Last year in April, Moody's had changed India's sovereign rating outlook to 'positive' from 'stable' and it stood at ‘Baa3’ citing reform momentum and Moody’s consider India for an upgrade in next 12-18 months. However, report added that the rating outlook could be revised to ‘stable’ if economic, fiscal and institutional strengthening appeared unlikely, banking system metrics remained weak or balance of payments risks rose.

Moody's said that the positive outlook on rating reflects their expectation that policies will support a more stable macroeconomic environment, with sustained growth accompanied by narrower fiscal deficits, low current account deficits, increased savings and investment and inflation that is within the central bank's targets.

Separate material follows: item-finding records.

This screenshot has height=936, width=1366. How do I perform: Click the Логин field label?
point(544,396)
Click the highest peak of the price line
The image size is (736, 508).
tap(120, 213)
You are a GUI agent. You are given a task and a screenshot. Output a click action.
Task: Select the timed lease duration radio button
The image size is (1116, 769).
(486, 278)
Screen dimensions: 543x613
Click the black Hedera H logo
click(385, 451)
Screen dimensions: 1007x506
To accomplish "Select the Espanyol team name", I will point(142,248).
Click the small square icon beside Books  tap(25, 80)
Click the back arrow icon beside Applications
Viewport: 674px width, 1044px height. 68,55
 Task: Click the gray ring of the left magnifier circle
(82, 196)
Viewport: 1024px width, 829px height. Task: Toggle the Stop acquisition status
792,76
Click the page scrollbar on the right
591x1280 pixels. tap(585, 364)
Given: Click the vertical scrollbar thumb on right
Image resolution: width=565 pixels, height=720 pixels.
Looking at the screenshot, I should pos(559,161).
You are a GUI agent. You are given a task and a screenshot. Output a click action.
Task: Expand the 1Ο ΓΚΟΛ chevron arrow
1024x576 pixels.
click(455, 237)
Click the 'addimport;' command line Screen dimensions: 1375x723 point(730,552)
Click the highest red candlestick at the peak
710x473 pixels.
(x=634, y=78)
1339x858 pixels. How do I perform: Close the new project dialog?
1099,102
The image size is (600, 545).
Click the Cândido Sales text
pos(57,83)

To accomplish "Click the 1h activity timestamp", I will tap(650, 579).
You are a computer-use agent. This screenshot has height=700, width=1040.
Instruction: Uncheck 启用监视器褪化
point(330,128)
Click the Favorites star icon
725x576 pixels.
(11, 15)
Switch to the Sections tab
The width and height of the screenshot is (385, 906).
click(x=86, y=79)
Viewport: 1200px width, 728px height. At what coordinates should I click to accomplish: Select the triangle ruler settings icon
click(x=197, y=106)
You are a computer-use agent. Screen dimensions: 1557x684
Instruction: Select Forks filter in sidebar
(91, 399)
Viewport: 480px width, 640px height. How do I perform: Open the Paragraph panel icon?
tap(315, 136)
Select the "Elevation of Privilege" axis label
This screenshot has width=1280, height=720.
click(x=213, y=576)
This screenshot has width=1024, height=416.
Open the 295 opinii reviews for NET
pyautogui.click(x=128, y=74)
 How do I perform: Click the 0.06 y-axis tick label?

Further, Moody's stated that the government in June had announced FDI liberalisation in nine sectors such as civil aviation, retail and private security services. This was the current government's second round of relaxation in FDI rules. Besides, in past two months the government has taken initiatives like inflation targeting monetary policy and also secured Parliament approval for passage of the bankruptcy, Sarfaesi and DRT laws and above all the long pending GST.

The CNX Nifty is currently trading at 8651.95, down by 14.95 points or 0.17% after trading in a range of 8650.80 and 8684.85. There were 21 stocks advancing against 30 stocks declining on the index.

The top gainers on Nifty were Hindustan Unilever up by 1.87%, BPCL up by 1.21%, ITC up by 0.88%, BHEL up by 0.85% and Cipla up by 0.80%. On the flip side, Hindalco down by 1.98%, Tata Steel down by 1.67%, Bank of Baroda down by 1.55%, Lupin down by 1.38% and Grasim Industries down by 1.37% were the top losers.

Asian markets were trading mostly in red; Taiwan Weighted decreased 78.31 points or 0.87% to 8,955.96, Hang Seng slipped 76.26 points or 0.33% to 22,860.96, Shanghai Composite shed 19.73 points or 0.63% to 3,088.37 and KOSPI Index was down by 13.47 points or 0.66% to 2,042.77.

On the flip side, FTSE Bursa Malaysia KLCI rose 0.28 points or 0.02% to 1,687.96, Jakarta Composite increased 7.2 points or 0.13% to 5,423.24 and Nikkei 225 was down by 31.09 points or 0.19% to 16,576.91.